Indian operators of KFC and Pizza Hut Sapphire Foods and Devyani International announced on Thursday that they will merge in a $934 million deal to create a franchise powerhouse in the world’s most populous country.
The deal comes as Indian fast-food franchisees grapple with higher costs, slowing same-store sales and margin pressure, while facing stiff competition from pizzeria operators McDonald’s and Domino’s in a market where consumers are cutting back on non-essential spending.

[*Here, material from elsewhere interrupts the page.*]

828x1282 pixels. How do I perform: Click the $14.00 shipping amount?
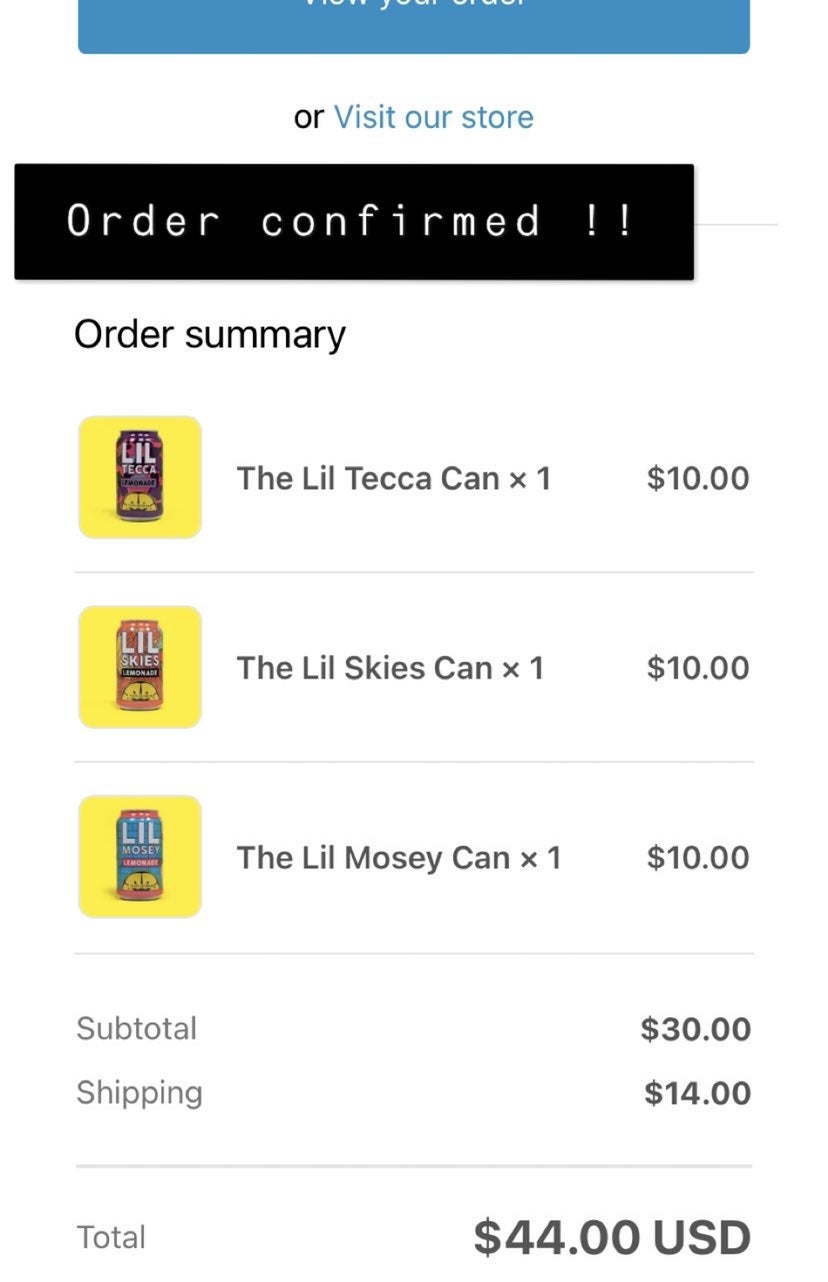click(697, 1093)
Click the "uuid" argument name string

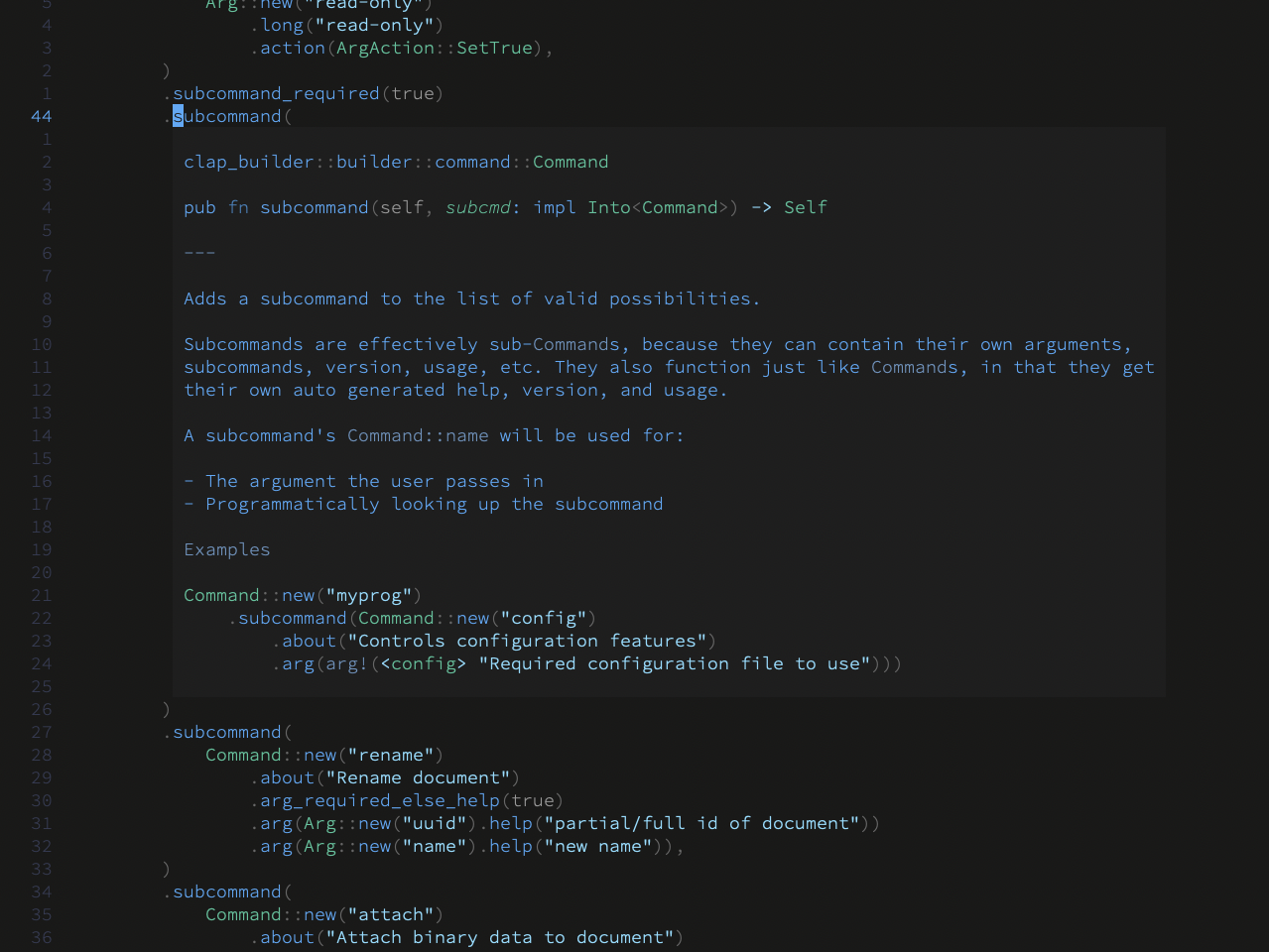pyautogui.click(x=434, y=824)
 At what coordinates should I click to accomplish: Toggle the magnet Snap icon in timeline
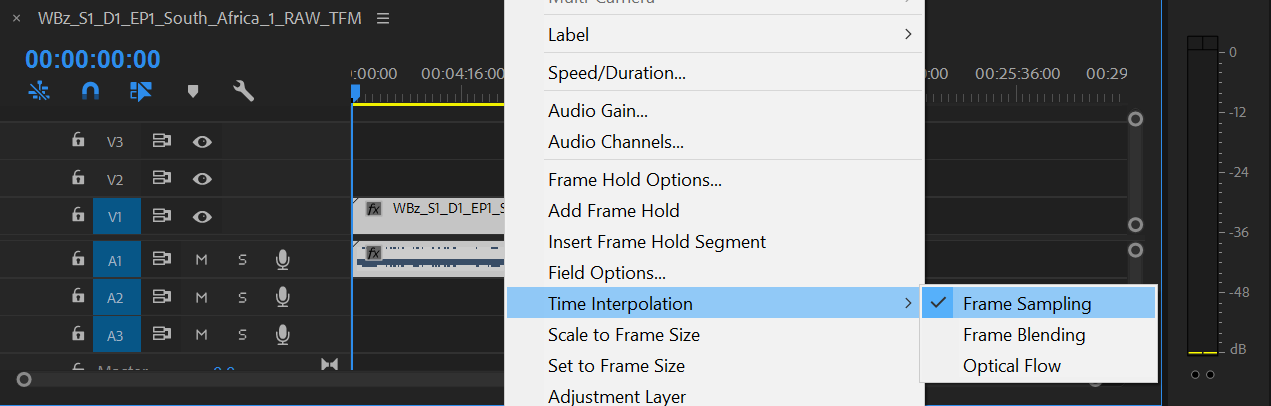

Devyani will issue 177 shares for every 100 Sapphire shares as part of the deal and expects annual synergies of 2.1 billion to 2.25 billion rupees ($23.34 million to $25.01 million) from the combined entity’s second full year of operations.
The companies, partners of Yum Brands, operate more than 3,000 outlets across India and overseas, including KFC and Pizza Hut restaurants, and compete with the Indian operators of McDonald’s and Domino’s Pizza – Westlife Foodworld and Jubilant Foodworks.
Both KFC and Pizza Hut franchisees operate at a net loss in India, so scalability is a challenge, said Akshay D’Souza, an independent consumer goods consultant.
“With a single entity, if they are able to unlock even half of the expected synergies, we will see a profitable business … where they can better control costs.”
In the quarter ended September, Sapphire’s consolidated total expenses rose 10% year-on-year to 7.68 billion rupees, while Devyani’s expenses rose 14.4% to 14.08 billion rupees.
Devyani posted a net loss of Rs 219 crore for the quarter ended September 30, reversing a profit of Rs 170,000 crore a year earlier, while Sapphire posted a wider consolidated net loss of Rs 127.7 crore, compared with a loss of Rs 30.4 crore a year ago.